What is asked
(a) According to the elevator battery article, what capacity retention ratio does the SCiB keep after 10,000 full charge/discharge operations?
(b) Resume the elevator battery article from its final sentence and write the passage that comes next.
---------- Excerpted text ----------
An Effective Energy-Saving Elevator

Figure 7: Schematic circuit diagram of the battery system

How growing demand for a power-storage battery for elevators combined with a control system can be met

by K. Takasaki, R. Ootsubo, J. Takeda and S. Nojima

Designers in various industrial areas have been tackling energy-saving and environmentally friendly production, which need urgent attention in realizing a sustainable society. The same goes for elevators, and we have been continuously struggling to propose the best solutions. Among many possible solutions, this article focuses on one in particular — namely, storing the power generated from natural power sources in rechargeable batteries for subsequent use under normal operation. The new energy-saving system introduced in this article has proved to be remarkably effective.

There is a growing demand for the development of energy-saving, environmentally conscious elevators. Typical technologies currently employed for achieving energy savings with low power consumption include improvements in system efficiency, effective use of regenerative power and use of “green energy.” Also in high demand are user-friendly products with enhanced functions for ensuring peace-of-mind and safety, such as elevators able to continue operating even in the event of power failure, whether it be planned or not.

In order to respond to these energy saving challenges and power supply difficulties in the event of a disaster, a battery that temporarily stores electric power to be consumed by an elevator is necessary. Against the backdrop of these circumstances, the market demand for products with storage batteries and elevator control systems combined is expected to increase in the future, thus raising expectations and requests for storage batteries.

Lithium-ion batteries with high energy density are expected to be used as the storage batteries installed in elevators. Such batteries need to have an input/output characteristic high enough to instantly charge/discharge a high level of energy in accordance with the operating pattern of the elevator. Furthermore, because systems without a machine room must have a power-supply unit installed in the hoistway, the lithium-ion battery needs to exhibit high performance, long-term durability and superior operating safety in a small space, as well as in a low-temperature environment.

The Battery

The storage battery employed in an elevator needs an input/output characteristic high enough to instantly charge regenerative power produced during operation of the elevator and instantly discharge required energy while the elevator is in powered operation. In addition, because of the environment in which the elevator is installed, the battery needs to have high reliability, durability and operating safety, as well as superior performance at low temperature. These conditions can be satisfied by a high-performance, high-function lithium-ion Super Charge ion Battery (SCiBTM) developed by Toshiba Elevator and Building Systems Corp. The main features of the SCiB are:

  • High safety: The SCiB is resistant to internal short-circuits due to the adoption of new oxide-based material. Thermal runaway is prevented, even if an internal short-circuit should result from, for example, an external force.
  • Long service life: Even after repeating 10,000 full charge/discharge operations, the SCiB maintains a capacity retention ratio of 80% or more.
  • Low-temperature performance: The SCiB has the capability to sufficiently discharge, even at a temperature of –30 °C.
  • A wide range of workable state-of-charge
  • High input/output: The SCiB can be charged quickly and is good at instantaneous input/output of a large current.
  • Space saving: Compared with other secondary batteries (e.g., nickel-metal hydride batteries), the SCiB has high energy density, which can contribute to a small battery size.
---------- Data shown ----------
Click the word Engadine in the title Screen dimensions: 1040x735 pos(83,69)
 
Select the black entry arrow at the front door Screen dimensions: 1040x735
----------
Response list
(a) 80% or more

(b)
In addition to being suitable for an elevator control system due to these features, SCiB has been adopted in electric vehicles, including electric motorcycles, and is expected to find applications in various other fields.

Outline of the Elevator System

A standard machine-room-less elevator named “SPACEL-GR” using the SCiB is detailed in Table 1. To suppress power consumption, all SPACEL-GR models implement measures such as the use of LED lighting, a standby-power suppression function and enhanced system efficiency. In general, power produced during elevator systems’ regenerative operation is consumed via thermal conversion by a resistor (“PBR” in Figure 1). However, by employing an elevator control system additionally provided with a regenerative power function, such an elevator system can effectively use regenerative power produced during elevator operation by converting it into sine waves via a pulse width modulation (PWM) converter, then feeding those sine waves back to the building.

The percentage reduction in power consumption of the SPACEL-GR provided with a regenerative power function relative to a conventional model is displayed in Figure 3, which shows the proportions of the various factors contributing to the reduction. As shown in Figure 3, with the regenerative power function, power consumption can be reduced by a maximum of 50% compared with the conventional model.

Storage Battery Adoption

This section details a product in the form of the SPACEL-GR combined with the SCiB.


Toshiba’s “TOSMOVE NEO” technology can be added to the SPACEL-GR to allow the elevator to continue operating despite power failure by supplying power from the storage battery to the elevator control system. The TOSMOVE NEO control system and storage battery are both installed in the hoistway. The operating flow of the system from normal operation to power failure is as follows:

  1. The power consumption suppressing function is enabled during normal operation: the SCiB assists in power output to suppress power consumption.
  2. During the regenerative-power charge function, the regenerative power is charged into the SCiB.
  3. When a power failure occurs, the elevator, instead of stopping suddenly or abruptly, gradually reduces its speed and moves to the nearest or desired floor at low speed.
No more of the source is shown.